BEGIN STUDY MATERIAL

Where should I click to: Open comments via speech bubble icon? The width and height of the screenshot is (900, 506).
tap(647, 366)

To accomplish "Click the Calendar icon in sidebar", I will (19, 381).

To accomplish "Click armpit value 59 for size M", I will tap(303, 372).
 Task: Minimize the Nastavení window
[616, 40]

END STUDY MATERIAL
BEGIN STUDY MATERIAL

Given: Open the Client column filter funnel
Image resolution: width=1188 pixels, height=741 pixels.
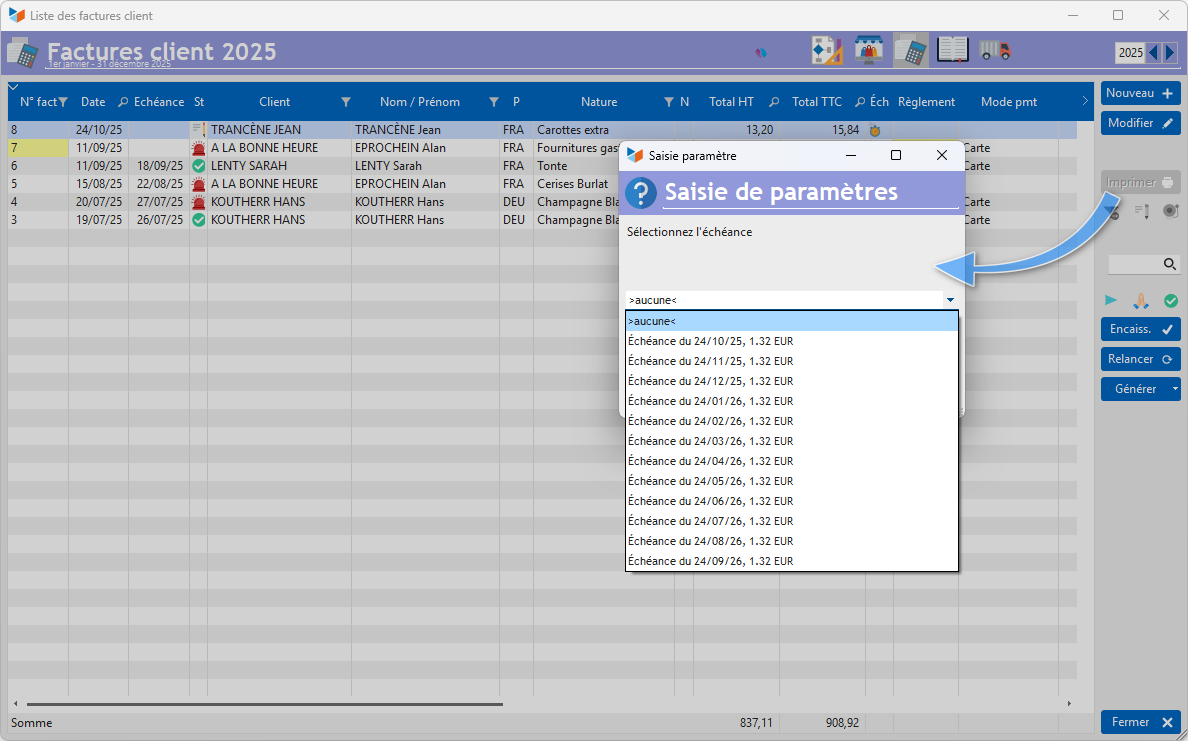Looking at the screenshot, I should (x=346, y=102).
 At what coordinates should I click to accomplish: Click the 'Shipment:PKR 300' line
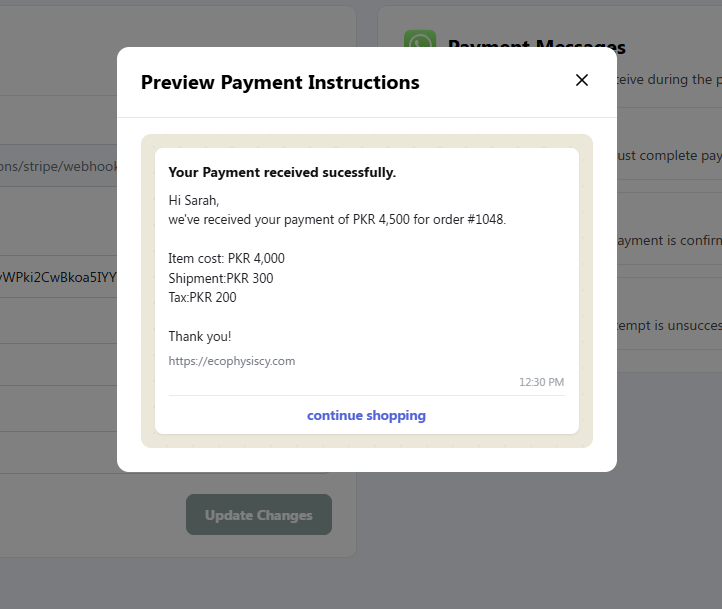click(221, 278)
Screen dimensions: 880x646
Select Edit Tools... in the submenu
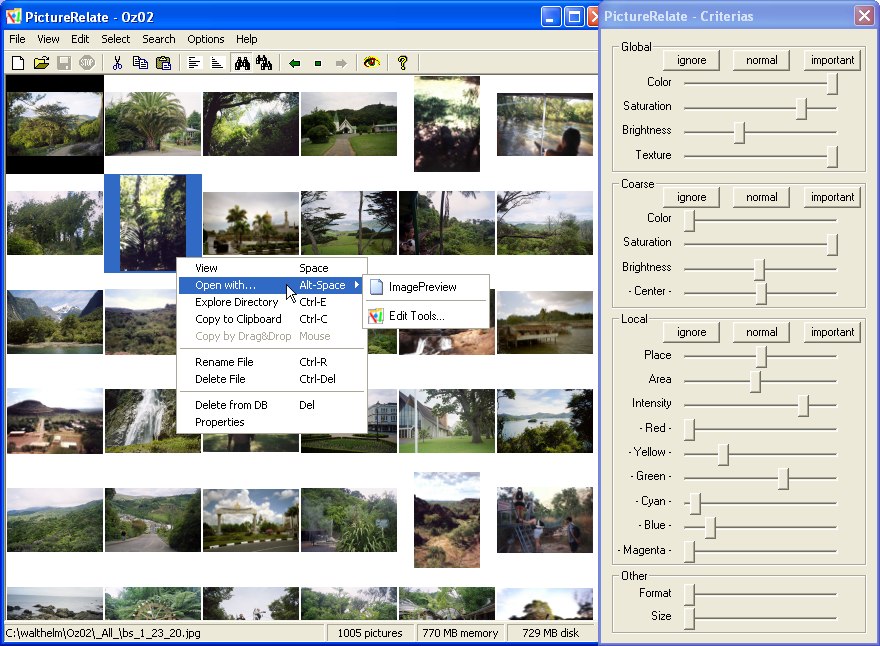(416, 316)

END STUDY MATERIAL

EXERCISE PROMPT:
Please work out how many lines of the listing hold the word "will" and reply with only that number.

OUTPUT OF THE EXERCISE:
2